This is a repository for a Streamlit App that enables you to play around with state-of-the-art NLP models in an easy user friendly environment. There are two main task, namely; Question Answering and Question Generation.
The default repository with all models are only compatible with Mac and Linux systems as AllenNLP models and some features are currently only supported by these systems (recommended systems). To run on Windows go to windows_setup
and follow the instructions.
It's super easy, we promise!
To install necesarry dependencies simple run
pip install -r requirements.txt
This will intall the packages:
- streamlit
- gitpython
- nltk
- allennlp (1.0.0)
- allennlp_models (1.0.0)
- transformers (3.0.0)
- langdetect
The question_generation
is a git repository that has been added used for Question Generation. The functions.py
script will check that it exists and if not download it.
All credits to patil-suraj for making an awesome end-to QG framework that mimics ๐ค transformers pipeline for easy inference (https://github.com/patil-suraj/question_generation).
Cloning the question_generation
yourself:
git clone https://github.com/patil-suraj/question_generation.git
Once streamlit and the other dependicies are installed you can simple run the app:
streamlit run app.py
The app will now run in a localhost server.
The final streamlit is essentially a combination of two seperate COLAB prototypes solving Question Answering and Question Generation respectively. They have been merged into one streamlit app with user interface. The seperate notesbook can be found as well.
To play around with all of models require some storage (~4-5gb) and computation power. To cope with this a COLAB notebook has been developed, which enables you to run the streamlit app through COLAB.
Note you will need to make a small modification, as you need to add your own ngrok to generate the localhost server (follow COLAB instructions).
The app is essential a wrapper for a number of models that have been put together with a friendly user interface. All models are pre-trained and have not been fine-tuned further and are simple implemented using a user friendly API pipeline format.
For the Question Answering module four pre-trained models have been implemented:
- ELMo-BiDAF (Trained on SQuAD)
- BiDAG (Trained on SQuAD)
- DistilBERT (distilbert-base-cased-distilled-squad)
- BERT (bert-large-uncased-whole-word-masking-finetuned-squad)
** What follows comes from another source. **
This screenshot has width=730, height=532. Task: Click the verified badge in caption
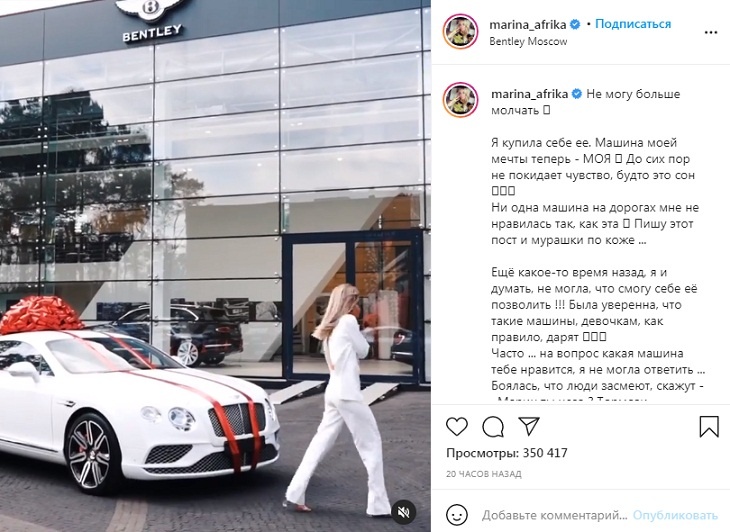pyautogui.click(x=576, y=94)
- Finetuned BERT multilingual base model [cased] (mrm8488/bert-multi-cased-finetuned-xquadv1)
Where 1) and 2) are AllenNLP models and 3), 4), and 5) are HuggingFace models.
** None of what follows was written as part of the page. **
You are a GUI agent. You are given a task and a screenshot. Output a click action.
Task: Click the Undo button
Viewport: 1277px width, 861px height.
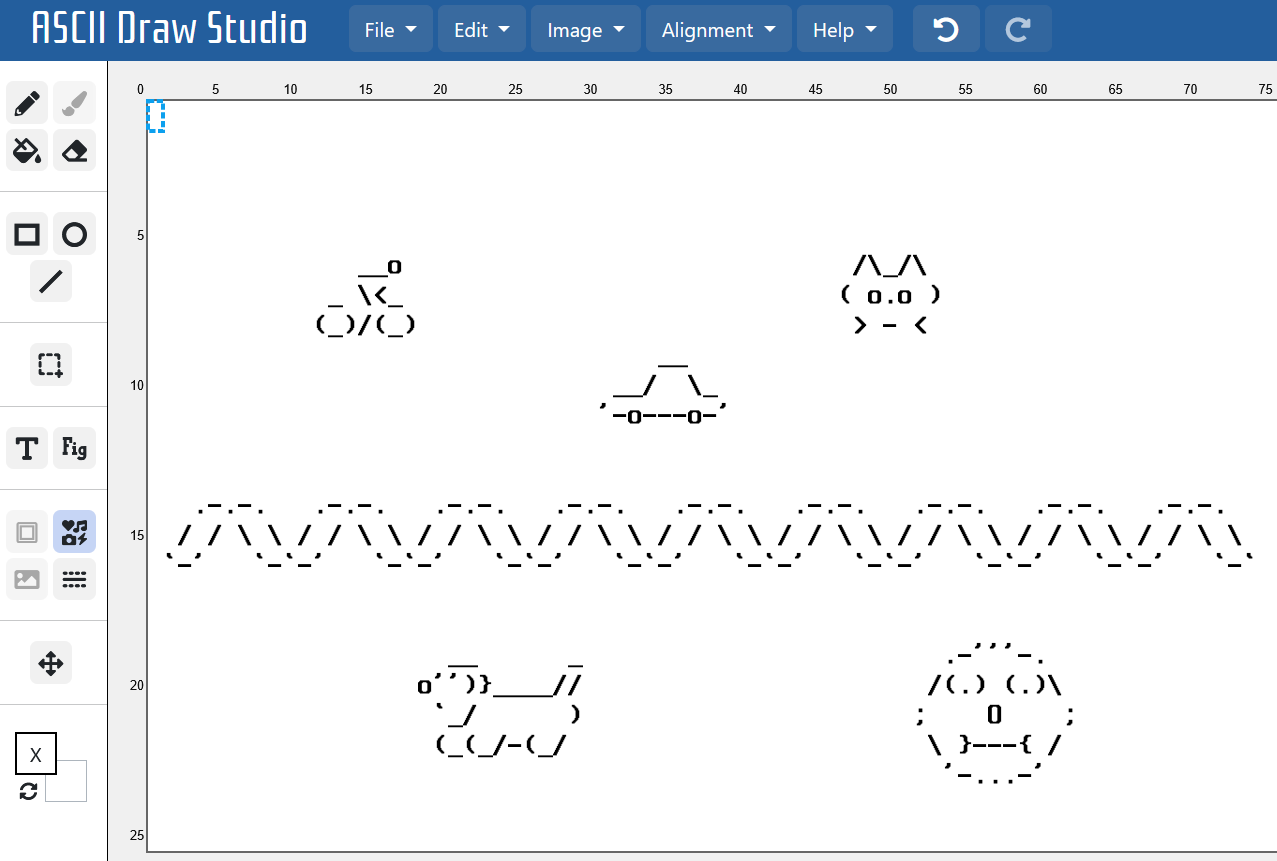click(945, 30)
The Question Generation is a pre-trained model with three pipeline tasks:
- question-generation: for single task question generation models
- multitask-qa-qg: for multi-task qa,qg models
- e2e-qg: for end-to-end question generation
With the option of using a model sizes "small" or a "base" (https://huggingface.co/models). All models are easily implemented but only the end-to-end question generation is included in this demo (both the small and base model).
It is possible to store the models on your local machine, to do so run
python run_locally/download_model_local.py
This will allow you to download the models one-by-one. The models are stored in models
. To run the models using the locally stored models replace screens.py
and functions.py
with the repective file from run_locally
. Note this will be without the AllenNLP models.